There were many things in yesterday’s Budget that anyone with a sense of fairness and balance should object to. But nothing that shows more contempt for the cause of reducing structural inequality, than the cut in the Capital Gains Tax (CGT) rate.
Let me be clear, I am someone who will benefit from this cut. I have created and sold more than one company and invest frequently in other people “having a go” and trying to do the same. I can tell you both from my own experience and from nearly all the data on what incentivises investment in new businesses, that cutting the CGT tax rate will have little to no impact. It is a deception.
According to HMRC data, a large part of the capital gains generated today are from trading in listed securities. This does not increase actual investment into companies themselves. It does not lead to new investment, or to increased spending on R&D and innovation or to improved training or job creation.
Of course there are some very good arguments for incentivising a certain kind of risk taking, but if the objective was increasing investment into small and early stage businesses, then the focus should have been on widening and deepening tax initiatives like the Enterprise Investment Scheme, (EIS).
Through schemes like the EIS, a tax break is earned when money is invested directly into early stage companies for the longer term. Money that can be used to develop and grow the business, to create jobs (and often higher value jobs) to create technology and hopefully exports. Things this country desperately needs and from which we all ultimately benefit.
But the arguments against this CGT rate cut are not just economic. The cuts also compound the inherent unfairness of the CGT regime. Why should somebody who sits at home and makes short term speculative bets on the stock market pay a tax rate of only 20 per cent, when a head teacher or an accountant or doctor for example, have to pay a tax rate of 45 per cent?

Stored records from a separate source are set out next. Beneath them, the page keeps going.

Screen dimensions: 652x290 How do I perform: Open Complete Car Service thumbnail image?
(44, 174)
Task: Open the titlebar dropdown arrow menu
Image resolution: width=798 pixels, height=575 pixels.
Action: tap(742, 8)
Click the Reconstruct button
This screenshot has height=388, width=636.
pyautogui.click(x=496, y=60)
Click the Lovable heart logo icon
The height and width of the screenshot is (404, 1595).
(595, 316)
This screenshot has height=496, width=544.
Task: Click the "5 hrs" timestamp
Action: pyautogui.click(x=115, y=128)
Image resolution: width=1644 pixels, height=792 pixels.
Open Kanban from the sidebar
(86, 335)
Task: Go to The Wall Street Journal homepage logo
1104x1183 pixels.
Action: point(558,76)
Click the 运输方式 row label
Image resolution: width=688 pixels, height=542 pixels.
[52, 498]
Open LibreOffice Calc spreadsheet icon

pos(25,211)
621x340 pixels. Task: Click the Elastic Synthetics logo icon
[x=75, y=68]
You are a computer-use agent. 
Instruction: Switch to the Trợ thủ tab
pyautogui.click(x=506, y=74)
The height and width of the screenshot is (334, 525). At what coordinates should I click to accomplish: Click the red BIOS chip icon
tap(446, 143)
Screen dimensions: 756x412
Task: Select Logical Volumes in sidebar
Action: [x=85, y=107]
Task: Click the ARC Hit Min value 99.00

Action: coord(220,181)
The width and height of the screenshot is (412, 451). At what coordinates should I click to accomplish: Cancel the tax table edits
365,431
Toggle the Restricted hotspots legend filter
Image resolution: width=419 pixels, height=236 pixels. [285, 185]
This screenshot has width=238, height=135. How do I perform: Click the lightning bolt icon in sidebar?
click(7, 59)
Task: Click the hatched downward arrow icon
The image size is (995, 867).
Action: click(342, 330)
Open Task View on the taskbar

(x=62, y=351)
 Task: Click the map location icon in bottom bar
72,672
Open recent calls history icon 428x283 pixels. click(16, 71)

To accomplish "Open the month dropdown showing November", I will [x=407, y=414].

Like many others I also object to some of the obscene salaries some CEO’s get paid, but I console myself with the knowledge that 45 per cent of that salary is paid to the Exchequer in the form of income tax. To me it is clear that at least on a relative basis, we are over taxing employment income and under taxing capital gains. And of course it is the already wealthy, that have the capital, to gain from.
Which leads us back to inequality. Forty years of growing inequality are rupturing the very foundations of our society. Today the top 85 richest people in the world own the same as the bottom 3 billion. This egregious inequality is largely caused by countries not properly taxing profits on already established wealth. It is not caused by tax rates on employment being too low on the richest 5 per cent. It is caused by the accumulation of wealth by the top 0.5 per cent, who make money through investing their capital and pay ever lower rates of tax on their profits.
This phenomenon also damages the wider economy. Those who still cling on to a belief in trickle down economics need to be wielded out to pasture. The top 0.5% will not increase their spending plans because of this cut in CGT. They will simply accumulate more wealth to pass down to their offspring.
Make no mistake, this CGT cut is a giveaway to the already wealthy and an incentive to speculation. It worsens a system that already unfairly rewarded those who just use their capital at the expense of those who work hard. Sadly this tax cut has nothing to do with promoting real investment, something we desperately need to do.
Simon Franks is founder and chairman of thefff.org. He also serves on the advisory board of the Labour campaign for International Development, the advisory board of Campaign Bootcamp, is International Chairman of the Lake Clinic in Cambodia and advisor to Tilganga Hospital in Kathmandu. In business he founded Redbus and was co-founder of Lovefilm and lead investor in a number of successful early stage businesses.